Dilawar noted that various political parties had expressed reservations about facing difficulty ensuring participation in colder areas during the electoral process. He also expressed “great concern” on recent attempts on the lives of Jamiat Ulema-e-Islam-F (JUI-F) chief Fazlur Rehman, former lawmaker Mohsin Dawar, and other political figures.
“The Ministry of Interior has conveyed serious threats to the lives of prominent politicians, increasing the challenges faced by political parties in exercising their right to a free and fair election,” Dawn quoted Dilawar as saying.

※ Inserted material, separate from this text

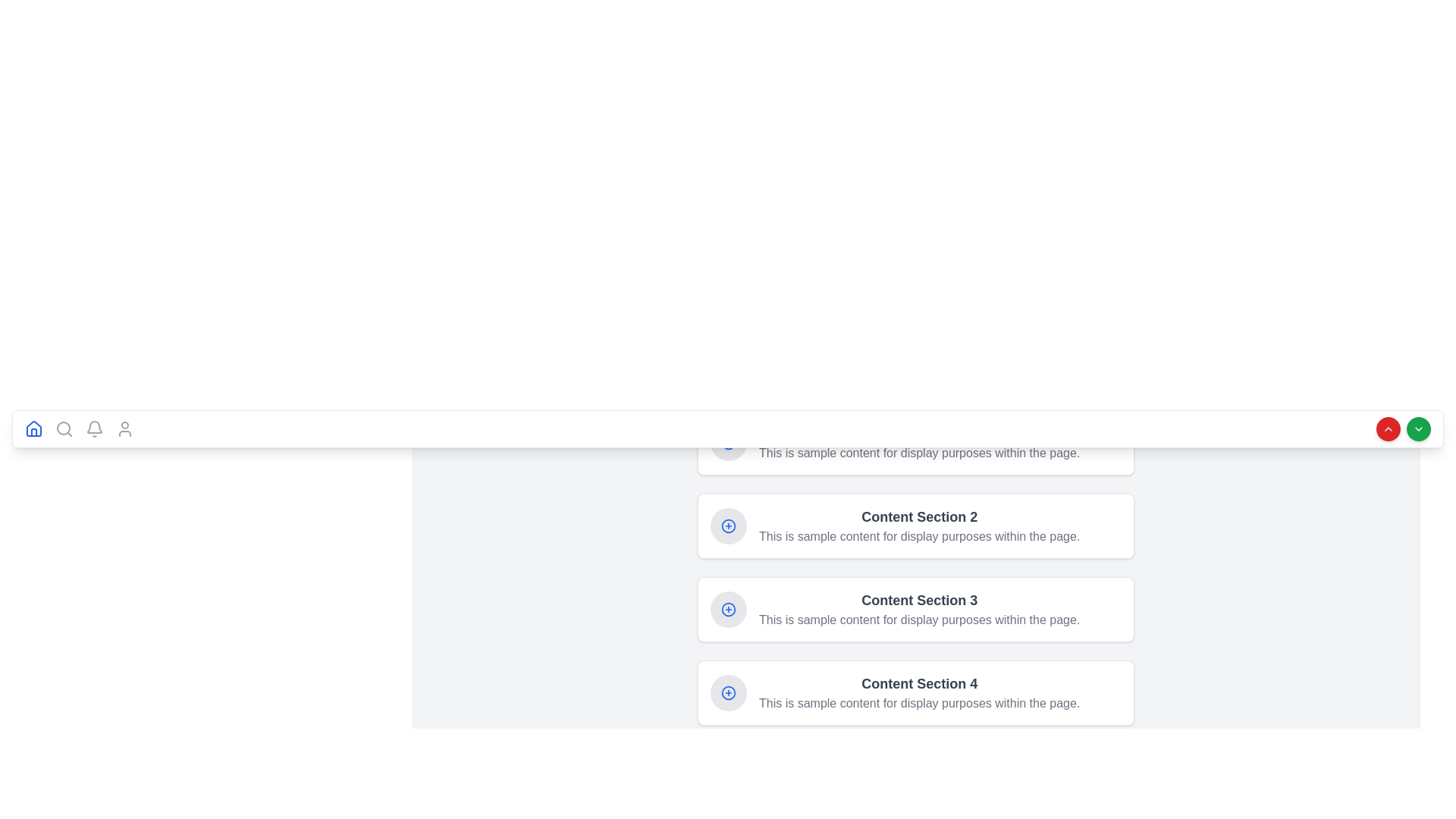 This screenshot has width=1456, height=819. I want to click on the static text that reads 'This is sample content for display purposes within the page.' located in the 'Content Section 4' card, so click(918, 704). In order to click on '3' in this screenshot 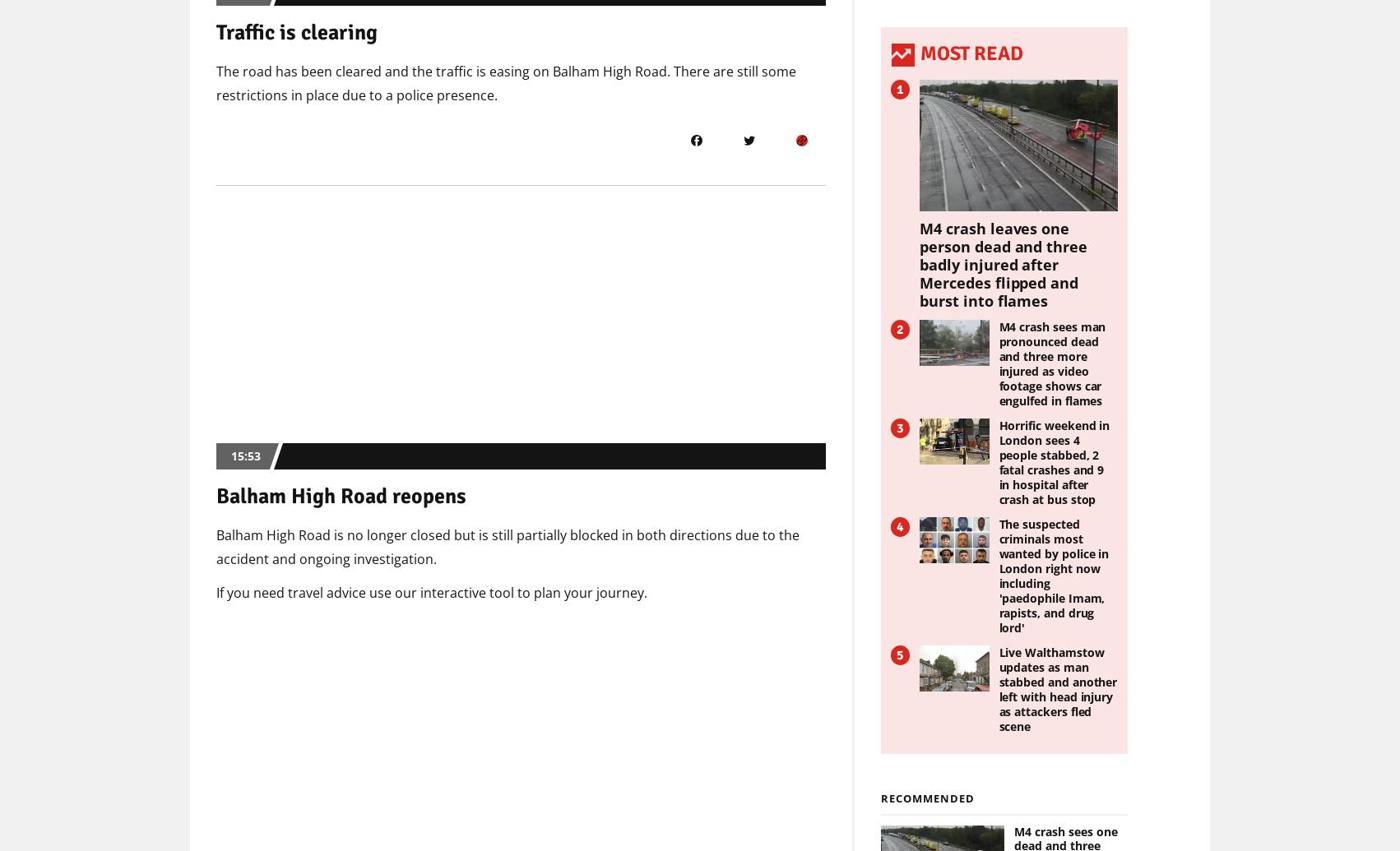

He further highlighted that there had been a spike in attacks on security forces and citizens, particularly in Khyber Pakhtunkhwa and Balochistan. Speaking on criticism of the resolution, Dilwar said that the senators from Khyber Pakhtunkhwa and Balochistan had voiced concerns regarding rising terrorism in the two provinces and the impossibility of elections in such an environment, according to Dawn report.
He said a group of senators had then consulted each other and agreed that “as ensuring elections within 90 days after an assembly’s dissolution was a constitutional requirement, so was ensuring the fundamental right to vote for every citizen.”
Notably, the elections in Pakistan would have been held in October-November after the National Assembly was dissolved in August. However, the polls got delayed after Election Commission of Pakistan decided to conduct fresh delimitation ahead of the polls.